I'd suggest rewriting the derivation section. The lecture notes listed as a reference for both articles are also not very enlightening on this point. After some searching it appears Euler's homogeneous function theorem is really necessary for a derivation of the Gibbs-Duhem relation. — Preceding unsigned comment added by 131.212.213.195 (talk) 18:33, 5 August 2013 (UTC)

"... for a system in thermodynamical equilibrium (and, by definition, in reversible condition) the infinitesimal change in G must be zero ..."

I think this is extraneous and either wrong or unclear. It's true that a system will tend to the state with minimum G given the freedom to do so (e.g. minimize G by exchanging liquid/vapor at fixed T,p), but it can't be true that any infinitesimal change from an equilibrium state has dG = 0, or else G would be flat everywhere, right? Setting the dG equal to each other is sufficient to derive the Gibbs-Duhem equation.

Kjhuston (talk) 22:35, 14 July 2014 (UTC)

It shows that in thermodynamics intensive properties are not independent but related, making it a mathematical statement of the state postulate.

The link entitled "state postulate" does not explain what the state postulate is, only thermodynamic variables and state functions. 84.227.253.226 (talk) 17:30, 11 September 2014 (UTC)

## Derivation is cyclical in nature

The current derivation of the Gibbs-Duhem equation is cyclical in nature. It states that, for reasons covered in the Gibbs free energy article,

"...the gibbs free energy of a system can be calculated by collecting moles together carefully at a specified T, P and at a constant molar ratio composition (so that the chemical potential doesn't change as the moles are added together)..."

The problem here is that the Gibbs free energy page invokes the Gibbs-Duhem equation to show this result. The derivations are, therefore, cyclical.
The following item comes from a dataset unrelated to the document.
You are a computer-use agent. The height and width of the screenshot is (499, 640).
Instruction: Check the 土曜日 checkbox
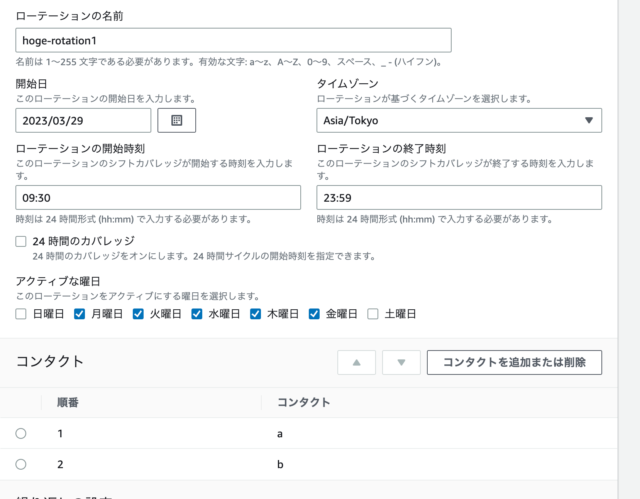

Does anyone have a suggestion/preference on an alternative derivation of the Gibbs-Duhem relationship? The method that I am most familiar with follows Alberty by invoking the complete Legendre transform of the internal energy and plugging in the integrated form of the total differential of the internal energy assuming constant T, P, and n. All that being said, I don't want to have to open up that can of worms on this article as it is, in my own opinion, far too detailed for this particular article.

Any thoughts? JCMPC (talk) 20:39, 19 September 2016 (UTC)
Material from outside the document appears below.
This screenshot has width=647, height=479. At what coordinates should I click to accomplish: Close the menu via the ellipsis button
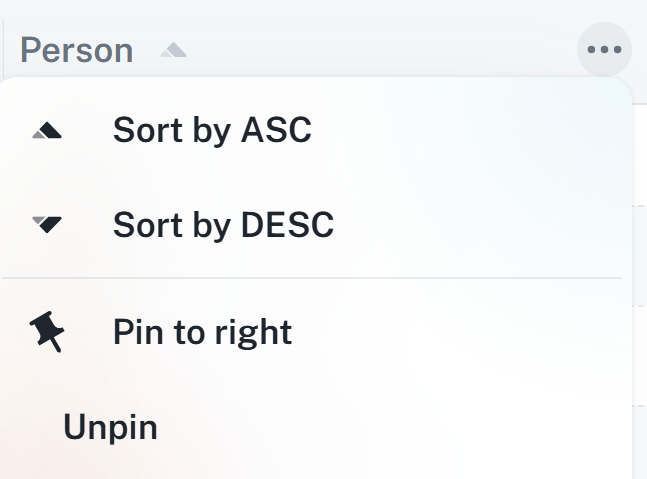click(x=604, y=49)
I just arrived at this page after a very frustrating class today :-) I immediately noticed this circularity (and it was already mentioned above, 5 August 2013). However, I fixed it by editing the Gibbs Free Energy article. The citation of Gibbs Duhem was extraneous; the Gibbs Free Energy article already contained all the information needed to derive the
${\displaystyle G=\sum _{i}\mu _{i}N_{i}}$
result. Nolty (talk) 01:06, 5 October 2016 (UTC)
Much thanks for your work on this Nolty. It is much easier to follow now and doesn't involve a cyclical argument. Moving the Euler integral further down in the article cleared things up a lot. JCMPC (talk) 18:31, 6 October 2016 (UTC)